§ **Work request**
The reply should hold nothing except the lines from the one with "Open product link LN27458" through the end of the entries, duplicated exactly and with no pictures.

Saved entries
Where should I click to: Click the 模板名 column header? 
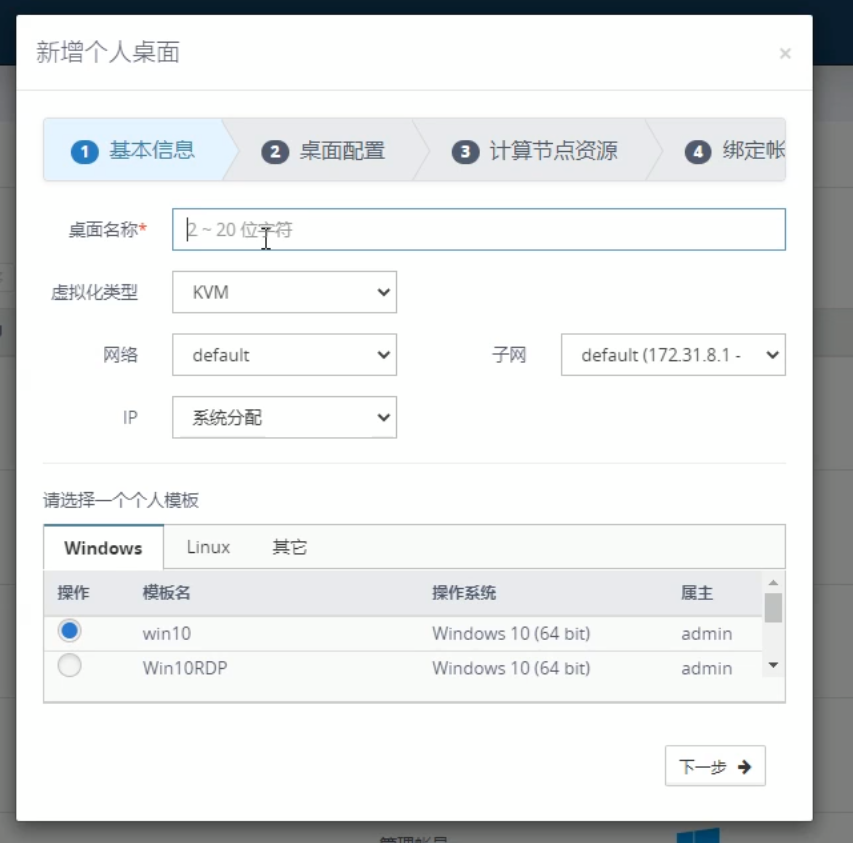(167, 593)
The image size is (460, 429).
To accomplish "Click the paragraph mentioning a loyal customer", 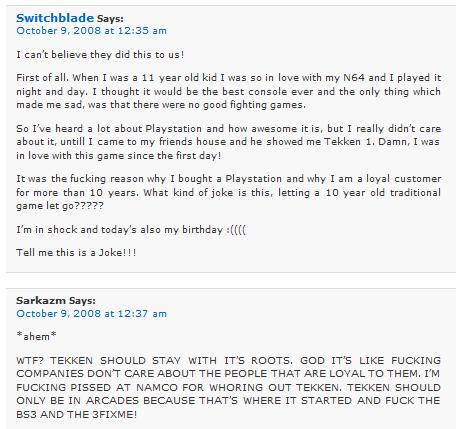I will (229, 192).
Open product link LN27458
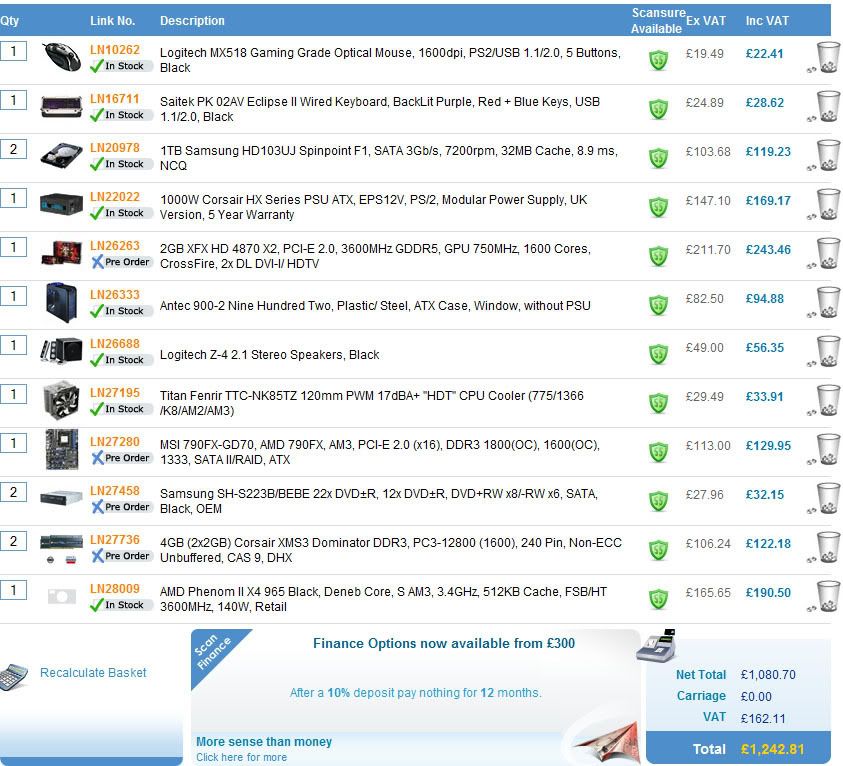This screenshot has width=843, height=766. tap(115, 491)
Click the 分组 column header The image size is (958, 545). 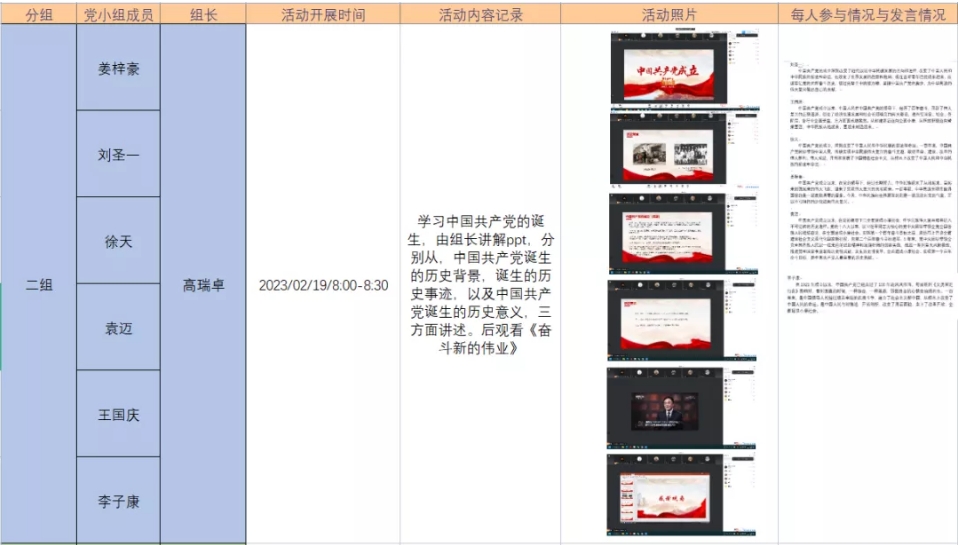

§ **Result for this exercise**
Open product link LN27458
This screenshot has width=843, height=766. tap(115, 491)
Click the 分组 column header The image size is (958, 545). 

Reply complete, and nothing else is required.